“Encounters of the Spooky Kind” is also known as “Spooky Encounters,” “Ghost Fight Ghost” or even “Ghost Bite Ghost.” It's probably the most famous example of the outlandish and endlessly entertaining genre of kung fu horror.
If you have never seen a Chinese vampire movie, there's a few things you should understand about Chinese vampires. One is that they hop. The actual Chinese term for a vampire translates literally as “hopping ghost,” because Chinese vampires attack by sticking their arms out straight in front of them and hopping toward you on stiff, dead legs. Then when they catch up with you, they use equally stiff kung fu on you.

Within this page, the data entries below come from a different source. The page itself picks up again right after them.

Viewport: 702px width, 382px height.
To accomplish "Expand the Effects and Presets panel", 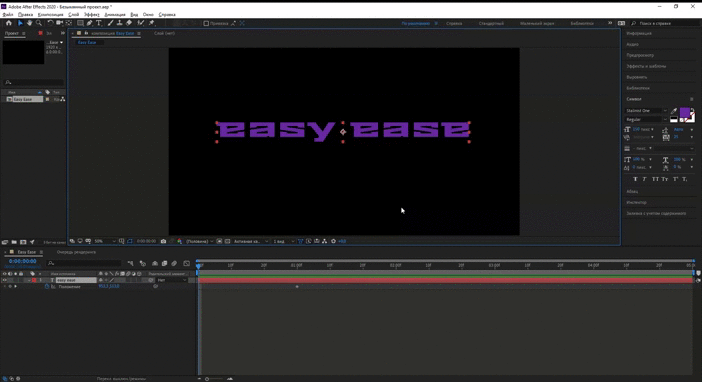I will 646,66.
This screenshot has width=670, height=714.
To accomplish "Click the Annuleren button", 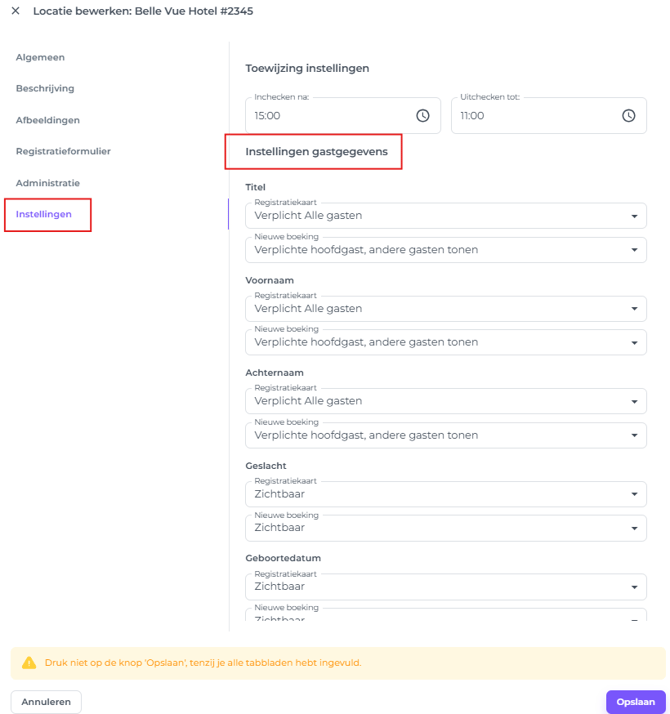I will (x=46, y=702).
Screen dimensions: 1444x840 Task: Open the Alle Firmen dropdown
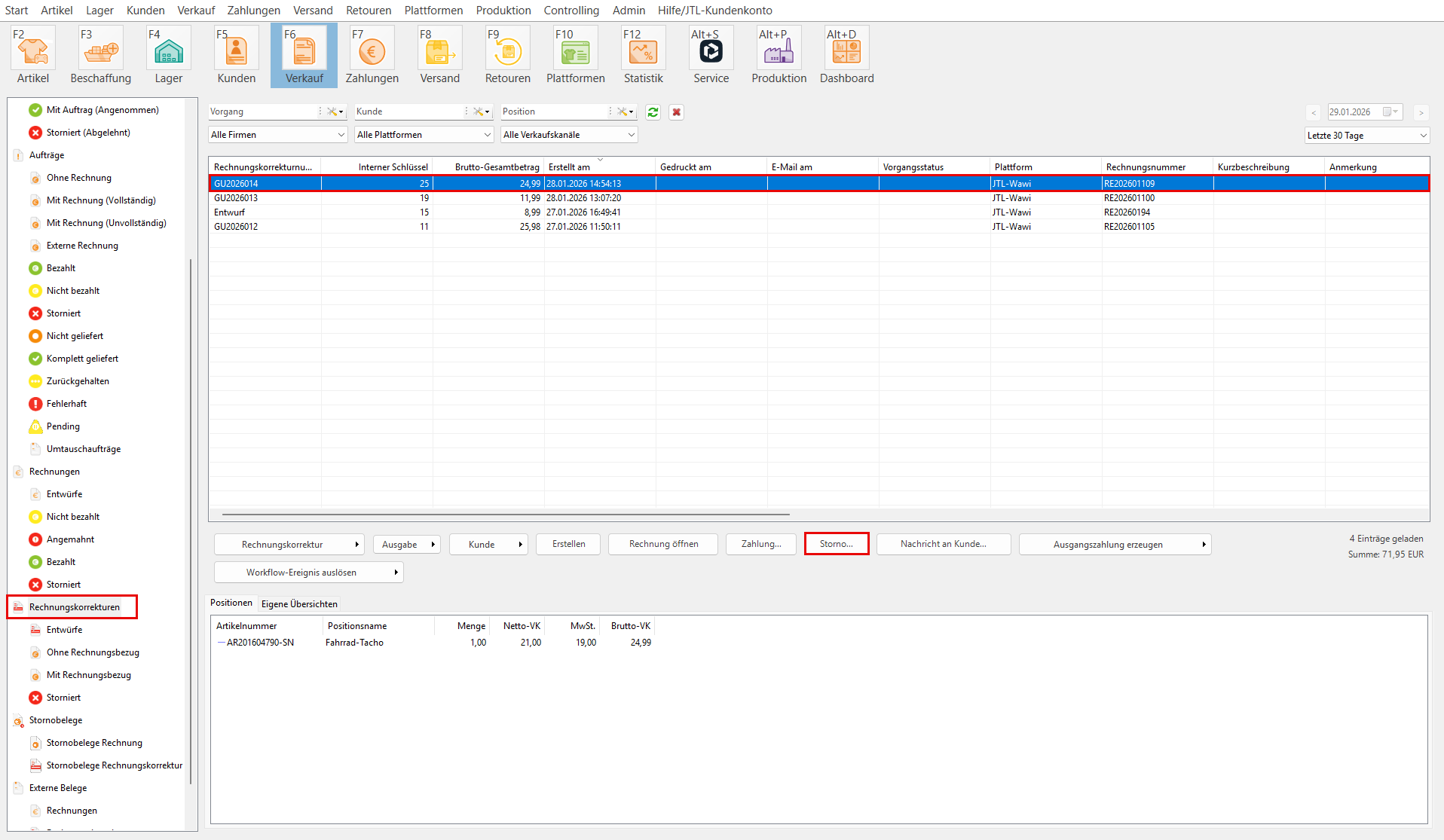point(277,135)
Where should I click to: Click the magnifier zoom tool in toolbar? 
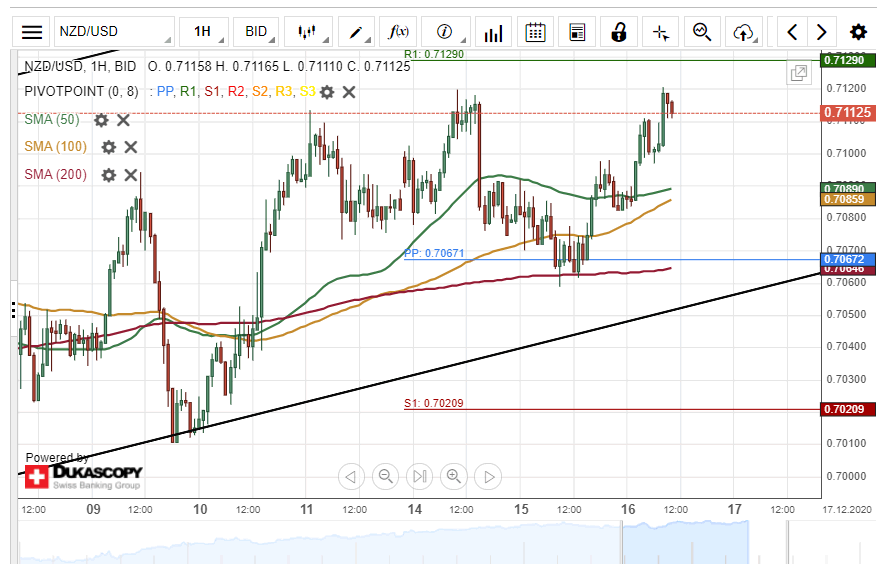702,32
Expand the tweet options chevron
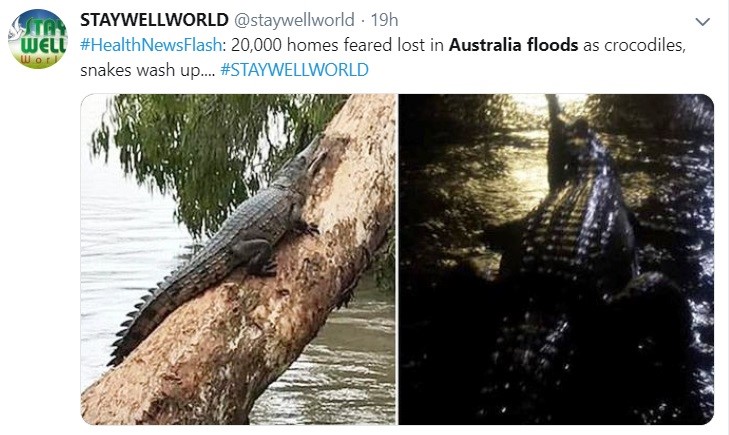This screenshot has height=435, width=729. [x=702, y=21]
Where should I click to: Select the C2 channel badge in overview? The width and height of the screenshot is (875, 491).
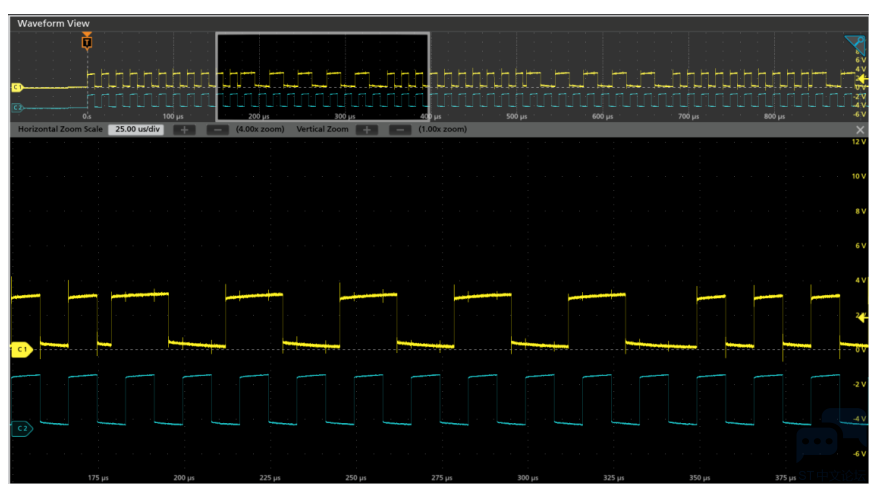[17, 107]
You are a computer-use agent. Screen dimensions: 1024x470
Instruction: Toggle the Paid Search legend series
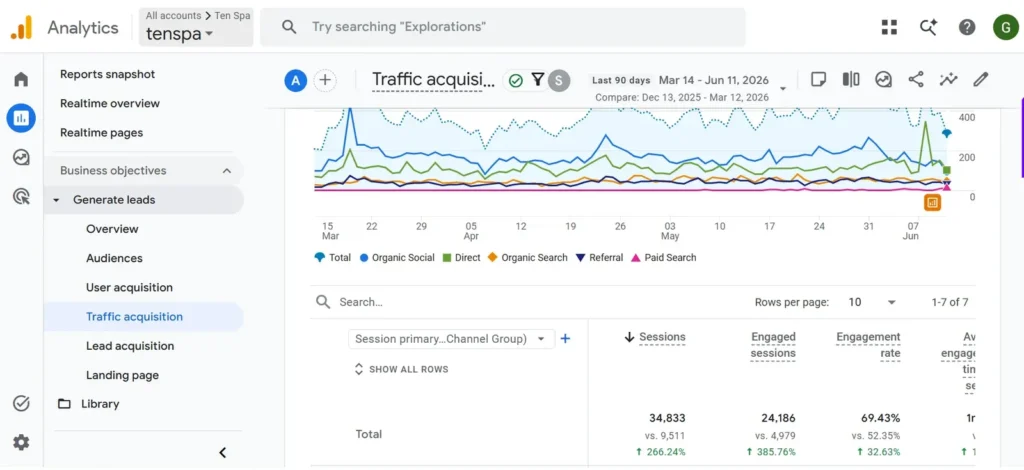(x=664, y=258)
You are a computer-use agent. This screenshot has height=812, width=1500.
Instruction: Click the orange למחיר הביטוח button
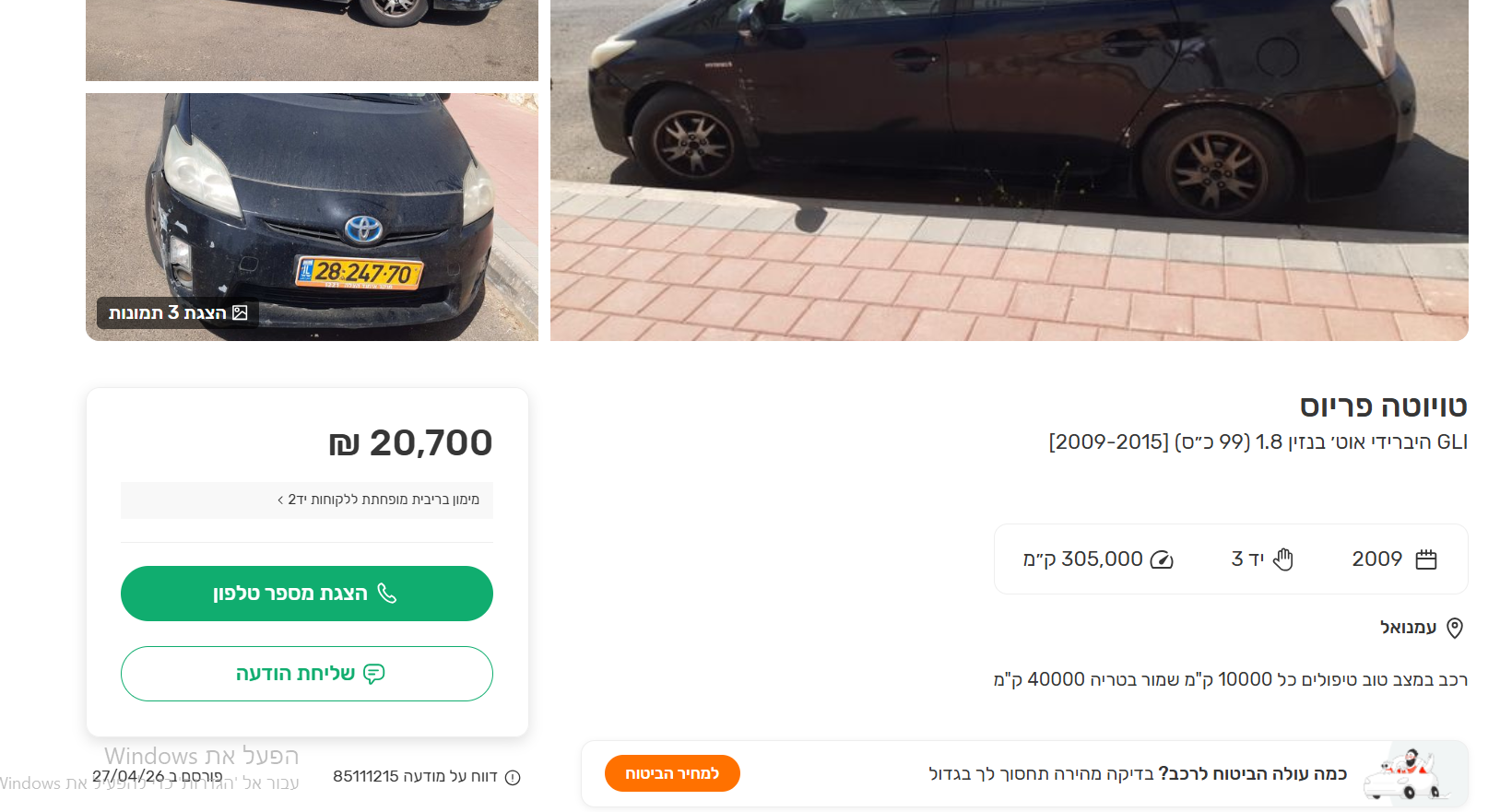click(672, 774)
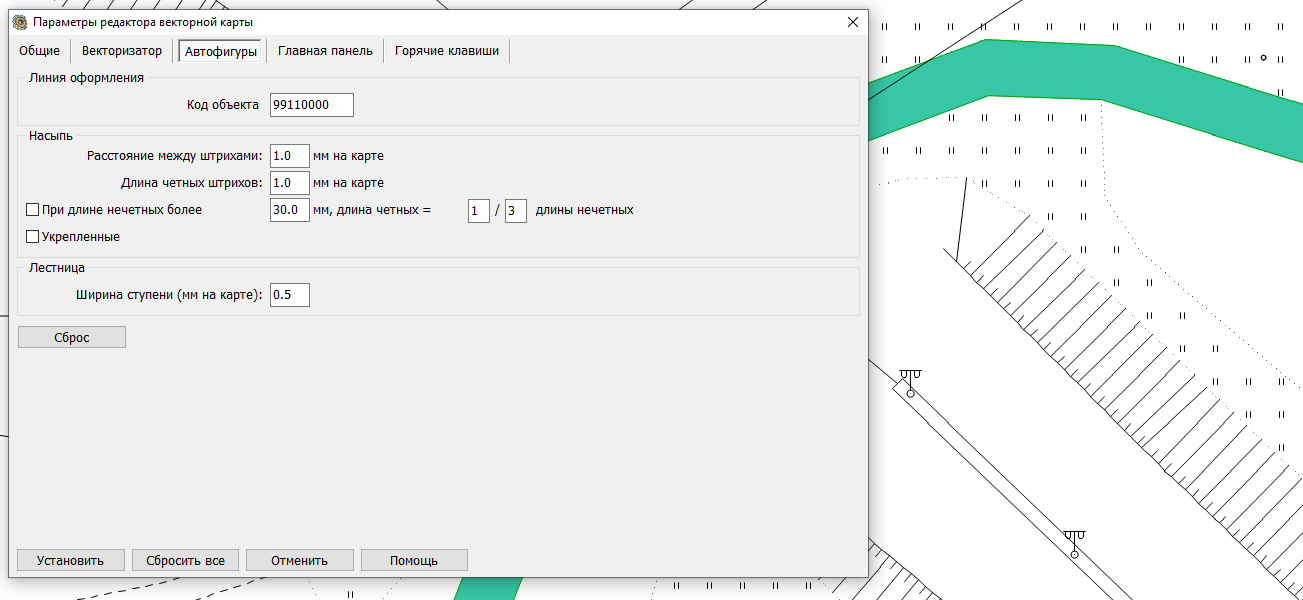Select the Автофигуры tab

pos(221,52)
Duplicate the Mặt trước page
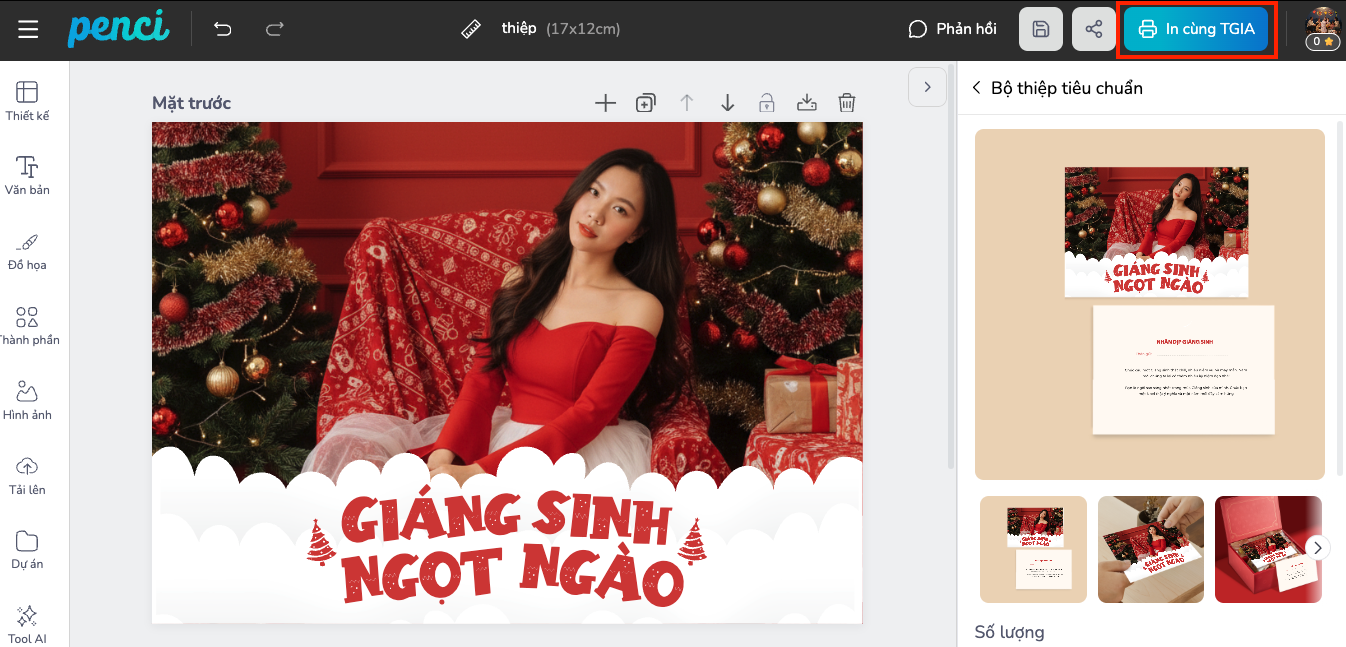Viewport: 1346px width, 647px height. 646,102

If you also have kung fu abilities, you can fight them off before they drain your Qi, but the only way you can actually stop them is with a big, yellow heavenly post-it note.
These post-it notes are Taoist talismans, and they really exist within the more occult-oriented sects of Taoism. Traditional Chinese folk religion conceives of the otherworld as being organized exactly like the old imperial Chinese bureaucracy. All of the spirits are just bureaucrats of one rank or another in the celestial hierarchy, and so is the Taoist sorcerer. If a Taoist sorcerer sees a vampire, he writes up a bureaucratic memo on a large yellow post-it note, ordering the vampire to cease and desist by the authority of his supervisors in the otherworldly home office. Then he uses his kung fu powers to defeat the vampire in single combat, and when he gets close enough he sticks the post-it note on the vampires' head in order to deliver the memo. The vampire instantly stops misbehaving- orders are orders, after all.
If you think all of this sounds hilariously bizarre and extremely fun, you think like I do. And that only scratches the surface of the surrealistic bizarro-land of kung fu horror!